As Other States Move to Restrict Voting, the Maryland General Assembly Passed Bills to Expand Access

4/23/21

By Bennett Leckrone, Maryland Matters

Photo by Element5 Digital on Unsplash

After an unconventional 2020 election which saw unprecedented absentee ballot use, Maryland lawmakers instituted a slew of election reforms during the 2021 legislative session.

Those measures include permanently expanding mail-in voting, ramping up the number of early voting centers and making voting materials more accessible to students and military voters – far cries from the restrictive voting measures being put in place by other states.

Restrictive voting laws enacted in other states have recently been a flashpoint in Congress: During a Tuesday U.S. Senate Judiciary Committee hearing, senators discussed restoration of a key section in the Voting Rights Act that would prevent states, mostly in the South, from changing their election laws without federal approval.

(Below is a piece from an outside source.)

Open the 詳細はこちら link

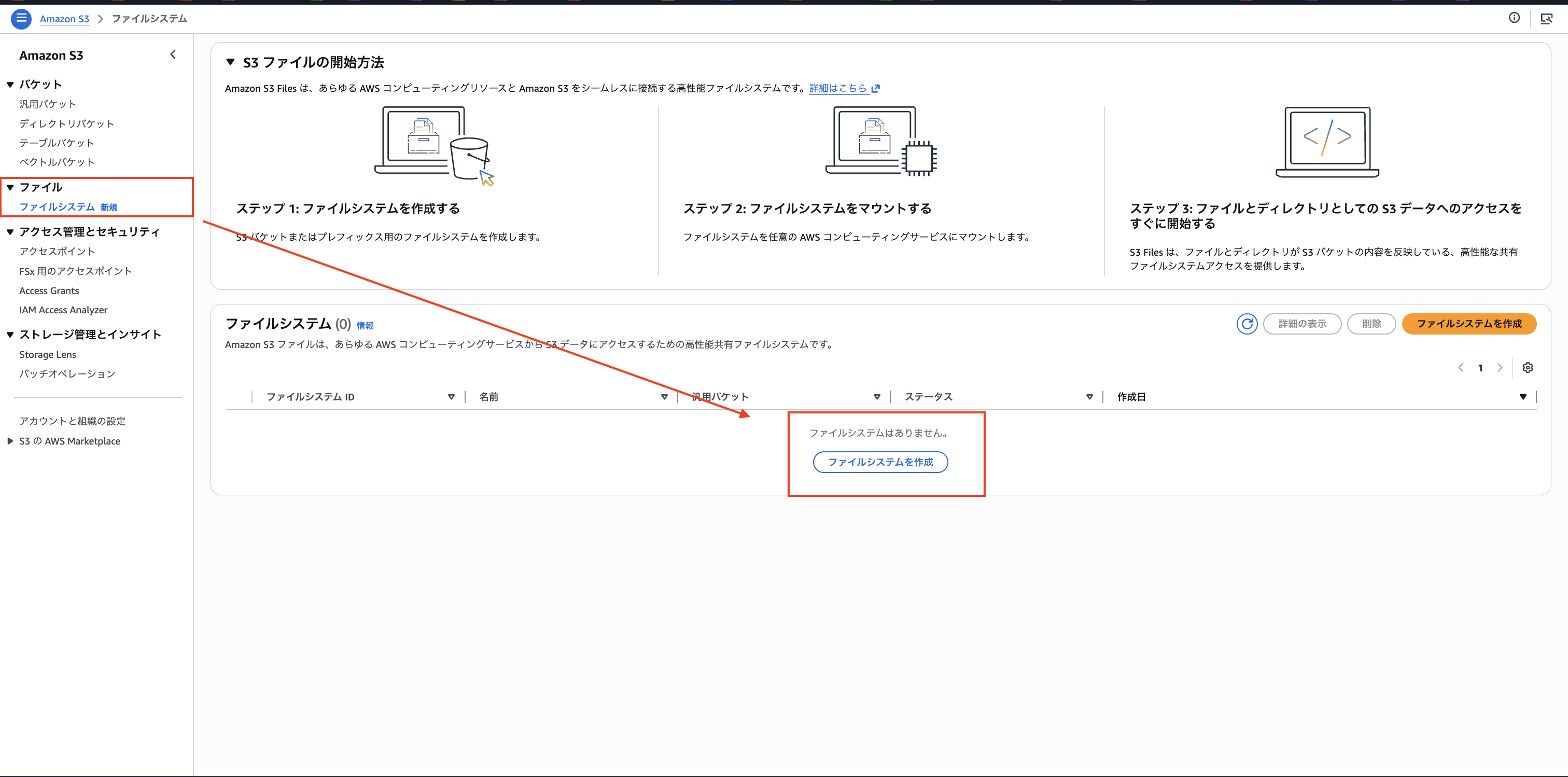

During the more than four-hour hearing, witnesses opposed to a sweeping new Georgia law warned that if Congress did not modernize and pass Section 4 of the Voting Rights Act, then voters of color would be disenfranchised. That law contrasts sharply with Maryland’s recent voting expansions and limits absentee voting, restricts drop boxes to inside early voting locations except during a public health emergency, and makes it illegal for volunteers to hand out food and water to those waiting in long lines to cast their ballots.